RECORDS FOR THE EXERCISE below:
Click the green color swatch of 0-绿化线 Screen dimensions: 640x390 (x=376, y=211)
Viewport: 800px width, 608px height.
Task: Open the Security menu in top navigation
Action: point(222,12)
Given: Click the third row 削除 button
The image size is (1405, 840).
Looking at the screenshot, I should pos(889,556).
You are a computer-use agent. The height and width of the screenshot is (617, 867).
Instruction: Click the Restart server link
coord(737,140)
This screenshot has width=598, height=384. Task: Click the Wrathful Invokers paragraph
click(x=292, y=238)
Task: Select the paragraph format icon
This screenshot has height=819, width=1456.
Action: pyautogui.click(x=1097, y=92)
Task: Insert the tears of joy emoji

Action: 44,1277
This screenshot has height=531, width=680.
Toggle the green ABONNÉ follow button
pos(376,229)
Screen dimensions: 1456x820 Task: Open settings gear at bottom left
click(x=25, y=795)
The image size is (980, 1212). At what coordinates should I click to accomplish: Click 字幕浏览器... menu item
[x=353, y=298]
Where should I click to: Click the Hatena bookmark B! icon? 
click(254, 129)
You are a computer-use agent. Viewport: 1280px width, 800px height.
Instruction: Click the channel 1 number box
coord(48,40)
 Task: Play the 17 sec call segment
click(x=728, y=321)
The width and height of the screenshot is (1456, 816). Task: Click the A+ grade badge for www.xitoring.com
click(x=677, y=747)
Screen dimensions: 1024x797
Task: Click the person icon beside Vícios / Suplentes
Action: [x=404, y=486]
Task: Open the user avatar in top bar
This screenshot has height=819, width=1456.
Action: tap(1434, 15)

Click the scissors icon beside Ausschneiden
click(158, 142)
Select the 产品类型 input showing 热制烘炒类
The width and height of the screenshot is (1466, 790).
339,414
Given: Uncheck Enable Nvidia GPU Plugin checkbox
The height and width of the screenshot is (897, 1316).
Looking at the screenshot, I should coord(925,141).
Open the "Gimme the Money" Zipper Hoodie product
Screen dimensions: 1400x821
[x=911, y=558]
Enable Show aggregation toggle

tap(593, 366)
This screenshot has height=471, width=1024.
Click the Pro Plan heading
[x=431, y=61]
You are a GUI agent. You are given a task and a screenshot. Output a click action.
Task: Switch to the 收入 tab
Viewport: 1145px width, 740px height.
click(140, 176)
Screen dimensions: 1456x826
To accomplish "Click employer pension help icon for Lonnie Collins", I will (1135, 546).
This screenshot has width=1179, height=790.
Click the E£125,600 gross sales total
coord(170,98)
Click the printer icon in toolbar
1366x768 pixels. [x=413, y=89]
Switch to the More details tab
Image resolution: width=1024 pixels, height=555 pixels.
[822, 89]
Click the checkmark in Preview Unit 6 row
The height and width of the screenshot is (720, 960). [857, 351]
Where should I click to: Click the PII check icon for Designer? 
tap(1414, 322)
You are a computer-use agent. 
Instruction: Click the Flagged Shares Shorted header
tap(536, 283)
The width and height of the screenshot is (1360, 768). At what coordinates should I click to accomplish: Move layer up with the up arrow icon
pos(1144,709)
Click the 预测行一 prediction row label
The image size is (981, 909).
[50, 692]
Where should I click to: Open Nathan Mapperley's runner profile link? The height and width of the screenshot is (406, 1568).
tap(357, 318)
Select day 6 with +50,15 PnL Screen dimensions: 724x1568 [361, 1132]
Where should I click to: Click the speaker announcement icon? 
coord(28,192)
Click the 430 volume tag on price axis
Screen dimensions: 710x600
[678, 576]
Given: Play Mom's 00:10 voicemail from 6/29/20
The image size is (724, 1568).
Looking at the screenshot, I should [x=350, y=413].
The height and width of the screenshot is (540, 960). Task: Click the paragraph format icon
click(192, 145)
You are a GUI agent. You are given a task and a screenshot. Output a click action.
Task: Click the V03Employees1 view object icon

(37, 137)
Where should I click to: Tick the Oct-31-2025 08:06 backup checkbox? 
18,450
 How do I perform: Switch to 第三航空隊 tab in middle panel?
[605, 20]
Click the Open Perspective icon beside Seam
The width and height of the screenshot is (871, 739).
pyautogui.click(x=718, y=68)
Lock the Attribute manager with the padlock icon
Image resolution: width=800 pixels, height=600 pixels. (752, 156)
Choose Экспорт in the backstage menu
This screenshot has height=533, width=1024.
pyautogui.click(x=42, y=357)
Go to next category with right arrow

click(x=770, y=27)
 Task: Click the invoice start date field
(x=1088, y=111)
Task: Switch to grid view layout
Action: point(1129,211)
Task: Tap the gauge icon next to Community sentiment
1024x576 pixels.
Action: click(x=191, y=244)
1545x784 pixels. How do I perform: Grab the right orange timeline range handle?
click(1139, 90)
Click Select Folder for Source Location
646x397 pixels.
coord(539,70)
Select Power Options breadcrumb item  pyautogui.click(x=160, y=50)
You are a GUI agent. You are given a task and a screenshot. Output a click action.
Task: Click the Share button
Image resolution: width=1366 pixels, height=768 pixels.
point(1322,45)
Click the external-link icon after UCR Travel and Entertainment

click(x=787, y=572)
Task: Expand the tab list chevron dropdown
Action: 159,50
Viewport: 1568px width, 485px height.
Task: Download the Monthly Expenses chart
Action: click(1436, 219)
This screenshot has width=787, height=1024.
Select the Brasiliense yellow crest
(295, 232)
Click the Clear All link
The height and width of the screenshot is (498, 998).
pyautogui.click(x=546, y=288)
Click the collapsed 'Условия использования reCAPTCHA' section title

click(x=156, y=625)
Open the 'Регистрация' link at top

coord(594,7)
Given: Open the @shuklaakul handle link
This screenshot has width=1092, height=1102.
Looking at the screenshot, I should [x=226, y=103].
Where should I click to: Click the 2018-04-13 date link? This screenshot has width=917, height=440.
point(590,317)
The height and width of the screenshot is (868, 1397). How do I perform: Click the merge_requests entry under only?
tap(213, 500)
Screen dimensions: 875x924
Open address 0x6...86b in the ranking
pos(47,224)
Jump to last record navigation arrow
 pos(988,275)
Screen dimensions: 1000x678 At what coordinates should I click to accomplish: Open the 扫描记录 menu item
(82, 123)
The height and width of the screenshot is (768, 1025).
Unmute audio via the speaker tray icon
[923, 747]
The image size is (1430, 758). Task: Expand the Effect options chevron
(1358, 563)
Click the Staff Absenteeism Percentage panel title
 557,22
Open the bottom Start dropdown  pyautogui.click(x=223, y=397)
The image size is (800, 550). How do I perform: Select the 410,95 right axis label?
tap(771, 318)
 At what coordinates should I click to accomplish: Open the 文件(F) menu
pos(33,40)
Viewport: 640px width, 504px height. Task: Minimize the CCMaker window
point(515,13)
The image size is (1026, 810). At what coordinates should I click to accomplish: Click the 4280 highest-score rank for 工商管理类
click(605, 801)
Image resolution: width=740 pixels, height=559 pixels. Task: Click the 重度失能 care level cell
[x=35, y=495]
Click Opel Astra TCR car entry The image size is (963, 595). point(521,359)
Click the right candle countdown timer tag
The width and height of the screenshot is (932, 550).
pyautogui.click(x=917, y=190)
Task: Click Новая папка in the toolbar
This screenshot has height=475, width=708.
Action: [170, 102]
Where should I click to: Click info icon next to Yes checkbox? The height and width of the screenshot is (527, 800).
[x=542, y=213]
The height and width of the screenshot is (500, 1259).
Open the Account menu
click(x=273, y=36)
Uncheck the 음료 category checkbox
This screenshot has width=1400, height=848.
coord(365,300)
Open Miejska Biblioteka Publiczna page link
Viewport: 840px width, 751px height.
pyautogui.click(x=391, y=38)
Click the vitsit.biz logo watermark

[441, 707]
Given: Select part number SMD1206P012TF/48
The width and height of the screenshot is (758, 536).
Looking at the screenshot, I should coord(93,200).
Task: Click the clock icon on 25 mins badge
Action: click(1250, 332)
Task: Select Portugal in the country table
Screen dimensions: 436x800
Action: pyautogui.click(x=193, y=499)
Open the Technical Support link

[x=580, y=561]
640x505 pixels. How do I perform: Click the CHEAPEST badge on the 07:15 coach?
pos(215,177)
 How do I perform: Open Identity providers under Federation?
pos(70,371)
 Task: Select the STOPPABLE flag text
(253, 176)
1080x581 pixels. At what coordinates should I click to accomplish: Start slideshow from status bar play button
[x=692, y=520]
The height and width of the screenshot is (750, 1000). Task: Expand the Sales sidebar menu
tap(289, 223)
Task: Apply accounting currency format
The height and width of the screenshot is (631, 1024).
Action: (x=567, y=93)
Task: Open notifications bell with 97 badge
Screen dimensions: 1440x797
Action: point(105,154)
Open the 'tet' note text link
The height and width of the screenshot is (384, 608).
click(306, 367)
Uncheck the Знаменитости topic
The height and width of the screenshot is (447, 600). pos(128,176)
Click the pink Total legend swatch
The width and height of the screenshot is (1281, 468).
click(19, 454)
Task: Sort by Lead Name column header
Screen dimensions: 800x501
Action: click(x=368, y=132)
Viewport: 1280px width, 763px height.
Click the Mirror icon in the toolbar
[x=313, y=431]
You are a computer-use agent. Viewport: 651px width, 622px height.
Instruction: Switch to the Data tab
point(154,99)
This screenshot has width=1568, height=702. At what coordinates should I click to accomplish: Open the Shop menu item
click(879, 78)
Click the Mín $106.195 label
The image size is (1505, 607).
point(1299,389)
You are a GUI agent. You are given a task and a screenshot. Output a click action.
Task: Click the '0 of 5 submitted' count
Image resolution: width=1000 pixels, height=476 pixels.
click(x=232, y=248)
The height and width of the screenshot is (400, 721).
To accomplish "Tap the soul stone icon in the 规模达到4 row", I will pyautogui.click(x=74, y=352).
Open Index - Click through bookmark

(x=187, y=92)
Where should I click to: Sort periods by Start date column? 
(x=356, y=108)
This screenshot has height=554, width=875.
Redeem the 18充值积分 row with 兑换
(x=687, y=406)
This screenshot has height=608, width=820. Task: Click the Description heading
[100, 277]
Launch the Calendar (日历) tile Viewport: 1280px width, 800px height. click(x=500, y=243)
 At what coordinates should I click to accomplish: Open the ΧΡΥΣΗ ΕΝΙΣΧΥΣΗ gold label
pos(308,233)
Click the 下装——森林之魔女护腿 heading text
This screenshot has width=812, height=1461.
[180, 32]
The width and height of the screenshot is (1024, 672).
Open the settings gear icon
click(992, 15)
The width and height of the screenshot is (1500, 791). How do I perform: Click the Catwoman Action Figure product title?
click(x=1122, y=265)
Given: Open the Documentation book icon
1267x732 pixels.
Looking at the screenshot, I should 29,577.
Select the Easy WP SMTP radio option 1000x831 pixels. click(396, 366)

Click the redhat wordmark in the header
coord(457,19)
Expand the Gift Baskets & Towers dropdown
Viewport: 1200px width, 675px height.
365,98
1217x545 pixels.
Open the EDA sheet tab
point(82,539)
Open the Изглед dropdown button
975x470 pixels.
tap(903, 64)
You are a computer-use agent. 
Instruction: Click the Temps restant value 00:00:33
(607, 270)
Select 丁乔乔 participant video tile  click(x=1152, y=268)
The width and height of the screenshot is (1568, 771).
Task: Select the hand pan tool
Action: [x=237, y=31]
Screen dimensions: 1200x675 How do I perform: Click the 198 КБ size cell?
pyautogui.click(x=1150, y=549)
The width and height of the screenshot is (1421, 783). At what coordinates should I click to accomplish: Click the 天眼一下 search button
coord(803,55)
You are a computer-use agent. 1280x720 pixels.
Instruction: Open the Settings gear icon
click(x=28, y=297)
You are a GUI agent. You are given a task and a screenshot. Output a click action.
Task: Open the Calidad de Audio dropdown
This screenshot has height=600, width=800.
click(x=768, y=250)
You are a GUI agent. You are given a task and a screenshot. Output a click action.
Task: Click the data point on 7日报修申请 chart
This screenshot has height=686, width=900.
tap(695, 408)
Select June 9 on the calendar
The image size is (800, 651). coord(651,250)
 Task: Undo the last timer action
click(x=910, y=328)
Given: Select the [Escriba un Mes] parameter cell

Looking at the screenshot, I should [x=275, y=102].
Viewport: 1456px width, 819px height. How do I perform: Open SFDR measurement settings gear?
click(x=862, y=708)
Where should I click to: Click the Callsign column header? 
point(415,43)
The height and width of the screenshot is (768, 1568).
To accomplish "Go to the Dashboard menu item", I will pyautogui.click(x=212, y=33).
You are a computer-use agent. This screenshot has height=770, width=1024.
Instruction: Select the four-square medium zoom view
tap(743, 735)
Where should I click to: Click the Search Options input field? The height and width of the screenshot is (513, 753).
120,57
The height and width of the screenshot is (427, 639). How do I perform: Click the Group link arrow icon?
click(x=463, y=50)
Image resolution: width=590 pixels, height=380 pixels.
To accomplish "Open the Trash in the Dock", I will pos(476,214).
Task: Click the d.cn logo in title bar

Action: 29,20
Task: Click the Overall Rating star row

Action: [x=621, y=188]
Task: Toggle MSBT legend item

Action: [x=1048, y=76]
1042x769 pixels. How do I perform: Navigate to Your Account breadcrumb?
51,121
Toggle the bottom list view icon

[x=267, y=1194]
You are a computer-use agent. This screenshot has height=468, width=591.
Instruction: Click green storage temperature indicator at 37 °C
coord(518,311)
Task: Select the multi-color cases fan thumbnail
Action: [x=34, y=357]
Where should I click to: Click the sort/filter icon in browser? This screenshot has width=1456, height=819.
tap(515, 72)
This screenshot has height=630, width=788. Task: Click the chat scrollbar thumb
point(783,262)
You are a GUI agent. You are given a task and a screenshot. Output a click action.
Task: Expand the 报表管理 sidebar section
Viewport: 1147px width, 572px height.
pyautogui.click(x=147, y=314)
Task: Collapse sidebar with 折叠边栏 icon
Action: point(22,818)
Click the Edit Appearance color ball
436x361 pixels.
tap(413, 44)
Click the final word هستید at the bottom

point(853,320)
End of RECORDS FOR THE EXERCISE.
**PROBLEM TO SOLVE**
Copy out only the lines above from the one with "Open the Account menu" to the one with "Given: Select part number SMD1206P012TF/48", inclusive, exactly as they stand.

**EXERCISE RESPONSE**
Open the Account menu
click(x=273, y=36)
Uncheck the 음료 category checkbox
This screenshot has width=1400, height=848.
coord(365,300)
Open Miejska Biblioteka Publiczna page link
Viewport: 840px width, 751px height.
pyautogui.click(x=391, y=38)
Click the vitsit.biz logo watermark

[441, 707]
Given: Select part number SMD1206P012TF/48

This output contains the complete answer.